Metabolic Therapeutics

ABP2111Na (Tablets) is a novel FIC dual GPR40 (also known as FFAR1) and GPR120 (also known as FFAR4) agonist that had been shown not only significantly to reduce the body weight, NASH, TG, LDL, and HbA1c in obese rats, but also to have hypolipidemic and hepatic function-improving effects in preclinical studies.

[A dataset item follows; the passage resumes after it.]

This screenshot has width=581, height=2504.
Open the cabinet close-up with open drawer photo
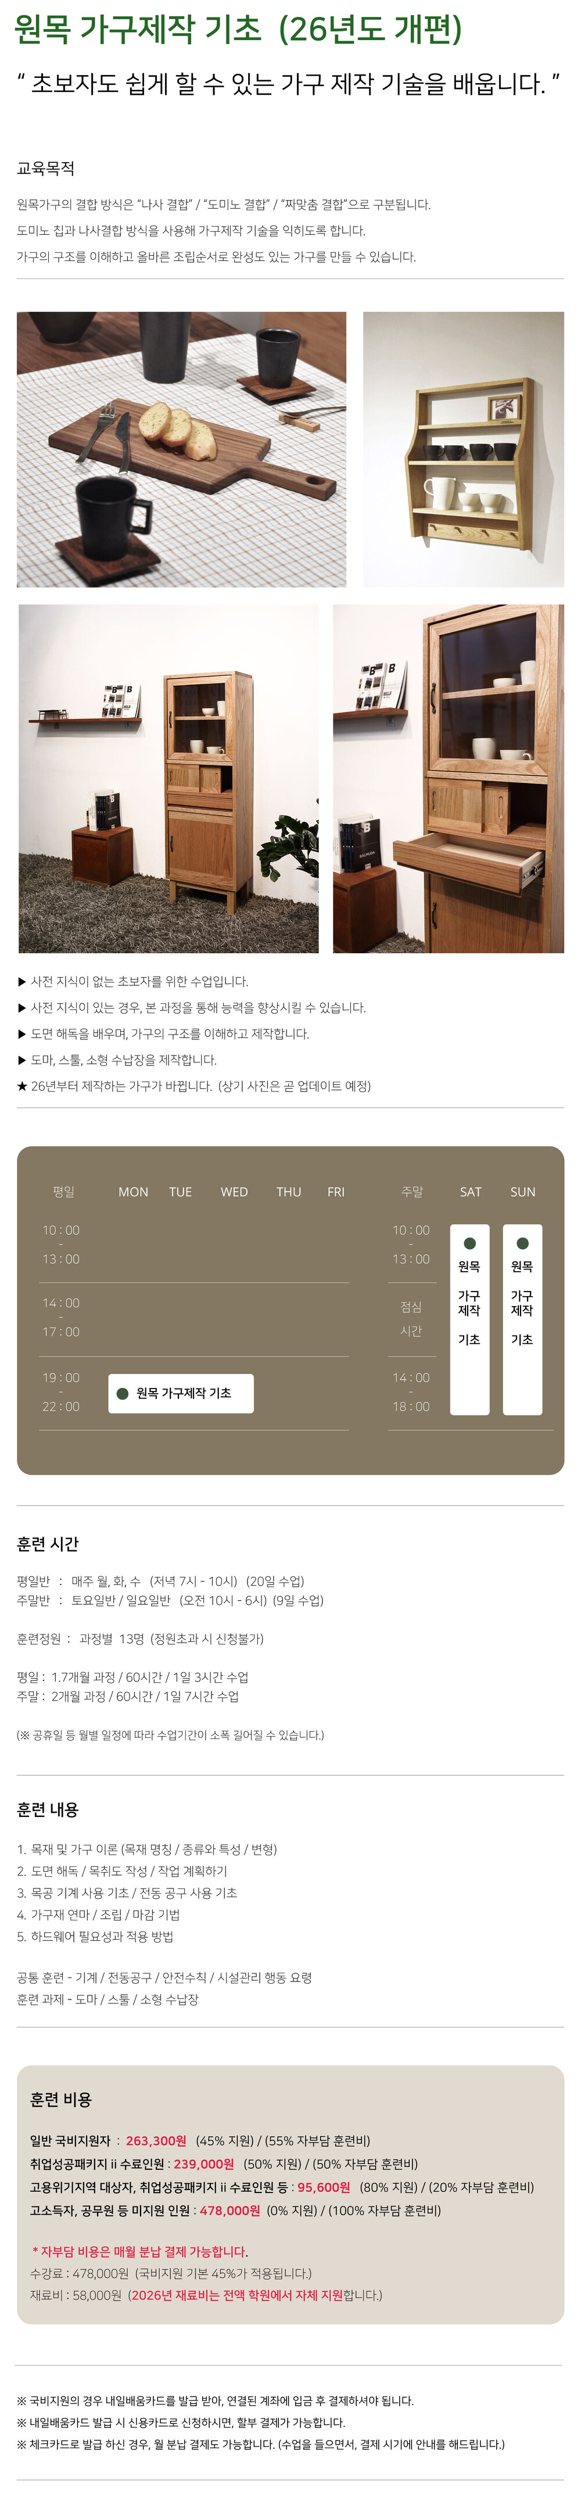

The Phase 1a/IIa clinical studies had been finished to evaluate the safety, tolerability, PK, PD and efficacy of ABP2111Na in participants with obesity or overweight in China, and already started Phase IIb in Jan. 2025. A total of 30 participants with obesity or overweight were enrolled in Phase IIa. In blind study, by Dec 20, 2024, only 3 of 30 participants (10.0%) had total 4 cases of possibly drug-related slight gastrointestinal AEs (such as vomiting and diarrhea), and each AE case happened only for few hours and well self-recovered without any treatment. All of possibly drug-related TEAEs were mild as grade 1 in severity, and ABP2111Na was well tolerated with excellent safety for all of 30 participants within 28 days of continuous administration. ABP2111Na showed dose-proportional PK within the dose range, the median Tmax was 1.8-3.0 h and mean T1/2 was 16.0-18.4 h on Day 28 across three of ABP2111Na dose ranges. After 4 weeks, mean changes from baseline body weight and BMI were -1.25% and -1.28% (n=10) in the first 50mg cohort, -3.31% and -3.16% (n=10) in the third 200mg cohort, respectively. Moreover, one participant in cohort 3 was significantly reduced -10.0% of weight and -10.2% of BMI without any drug-related AE within 4 weeks. For PK/PD, all of the ALT, AST, ALP, and TBIL tests for 3 cohorts were normal, and the TG and LDL showed a descending tendency, but did not cause any hypoglycemia.

Based on the clinical trial progress, the Clinical Phase III Study for obesity will start in Jun. 2025, in China. Moreover, the Phase I/IIa clinical bridging studies will be conducted in USA.